Following natural disasters such as the recent Hurricane Helene in North Carolina, some homeowners and business owners rely on the federal disaster loan program to help them pick up the pieces and rebuild.
Benjamin Collier, associate professor in the Fox School’s Department of Risk, Actuarial Science and Legal Studies, co-authored a study which examines how interest rates affect disaster loan borrowing. The study, titled “A Demand Curve for Disaster Recovery Loans,” was published in Econometrica, an academic journal of economics.

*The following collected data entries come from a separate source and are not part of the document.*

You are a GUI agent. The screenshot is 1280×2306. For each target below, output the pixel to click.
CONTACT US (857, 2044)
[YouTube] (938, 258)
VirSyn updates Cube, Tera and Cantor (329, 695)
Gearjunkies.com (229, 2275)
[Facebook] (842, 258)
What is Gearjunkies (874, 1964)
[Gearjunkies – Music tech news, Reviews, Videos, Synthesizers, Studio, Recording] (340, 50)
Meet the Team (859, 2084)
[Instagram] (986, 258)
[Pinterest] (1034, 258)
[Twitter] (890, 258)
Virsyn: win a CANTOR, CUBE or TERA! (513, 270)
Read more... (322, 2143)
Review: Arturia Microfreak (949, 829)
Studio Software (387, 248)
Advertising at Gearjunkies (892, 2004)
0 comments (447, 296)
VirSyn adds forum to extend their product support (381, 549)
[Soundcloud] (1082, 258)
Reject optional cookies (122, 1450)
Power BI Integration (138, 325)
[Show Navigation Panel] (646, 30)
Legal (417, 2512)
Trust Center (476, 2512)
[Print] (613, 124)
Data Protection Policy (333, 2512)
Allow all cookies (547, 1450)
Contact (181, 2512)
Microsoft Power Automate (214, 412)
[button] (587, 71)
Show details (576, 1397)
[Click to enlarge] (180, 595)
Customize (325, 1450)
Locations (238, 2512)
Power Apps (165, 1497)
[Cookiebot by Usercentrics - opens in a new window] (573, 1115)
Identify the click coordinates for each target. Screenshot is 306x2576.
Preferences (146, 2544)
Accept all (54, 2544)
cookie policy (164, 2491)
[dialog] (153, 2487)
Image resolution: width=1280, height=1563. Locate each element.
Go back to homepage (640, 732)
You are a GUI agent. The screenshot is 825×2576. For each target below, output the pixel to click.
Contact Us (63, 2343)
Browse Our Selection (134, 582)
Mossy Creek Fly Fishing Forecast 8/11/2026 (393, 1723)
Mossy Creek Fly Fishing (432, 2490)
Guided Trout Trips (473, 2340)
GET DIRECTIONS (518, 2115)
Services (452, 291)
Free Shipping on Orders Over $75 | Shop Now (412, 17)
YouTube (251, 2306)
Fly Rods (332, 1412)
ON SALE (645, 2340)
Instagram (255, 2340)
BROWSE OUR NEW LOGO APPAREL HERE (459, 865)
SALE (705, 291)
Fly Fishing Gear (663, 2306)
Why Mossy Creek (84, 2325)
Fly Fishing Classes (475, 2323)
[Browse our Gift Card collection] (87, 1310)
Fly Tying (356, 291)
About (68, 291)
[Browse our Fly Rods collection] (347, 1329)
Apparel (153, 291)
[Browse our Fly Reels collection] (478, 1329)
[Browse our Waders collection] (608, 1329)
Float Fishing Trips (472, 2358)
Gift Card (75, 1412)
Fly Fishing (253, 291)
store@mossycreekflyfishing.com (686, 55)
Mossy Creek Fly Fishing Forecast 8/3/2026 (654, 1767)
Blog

Collier and Cameron Ellis, assistant professor of finance at the University of Iowa, analyzed how interest rates are impacting homeowners’ decision to borrow disaster loans. The analysis suggests maintaining low interest rates on disaster loans is important for increasing reinvestment in communities that are recovering from natural disasters such as hurricanes, floods and wildfires.
“To the extent that government wants to facilitate reinvestment through disaster recovery loans, maintaining low interest on those loans remains important,” Collier said.
The disaster loan program’s interest rates are updated quarterly.
The investigators compared applicants from 2005 through 2017 who experienced a natural disaster in the days just before versus the days after the rate adjustment, to examine how changes in the interest rate affect whether approved applicants accept the loan. Collier and the other investigators found that households are sensitive to the interest rates of disaster loans, even when they are well below the prevailing mortgage interest rate.
“Even when the rate is two or three percentage points below the prevailing rate, consumers are very sensitive to that change,” Collier said. “The interest rates are the key feature on whether individuals end up taking these loans.”
Collier said consumer concern about monthly payments is a key factor in consumers’ decisions about taking the loan. “If you look at applicants who already have large obligations in terms of their monthly payments relative to their income, those are the people who are less likely to take a loan. They have a stronger sensitivity to the interest rate,” he explained.
To understand households’ borrowing decisions, Collier and other researchers examined how demand for these loans varied among consumers with higher credit scores and lower credit scores. For instance, they found there was a great demand for these loans among those with lower credit scores.
“Think about somebody with a lower credit score as having less access to private credit, but maybe also less savings set aside,” Collier said. “Individuals who have access to credit can use credit for purchases and continue to maintain savings, and some of those options are less available to people who are living closely to the margin and are more likely to have credit delinquencies that affect their credit score. If you’re on that margin you’re typically setting less aside for a rainy day.”
This study coincides with Collier’s other working papers on disaster loans. He is currently studying how these loans are affecting the financial health of households and businesses in the years following a disaster.
“On the household side, we paired that application data with credit bureau data so we can follow over time these households after the disaster in terms of what is on their credit report, which includes things like personal bankruptcies, delinquencies and balances,” he said.
Overall, the researchers are finding that people who use these loans tend to be in better financial health. “These loans tend to reduce the likelihood that households experience personal bankruptcy in two or three years after the disaster,” Collier said.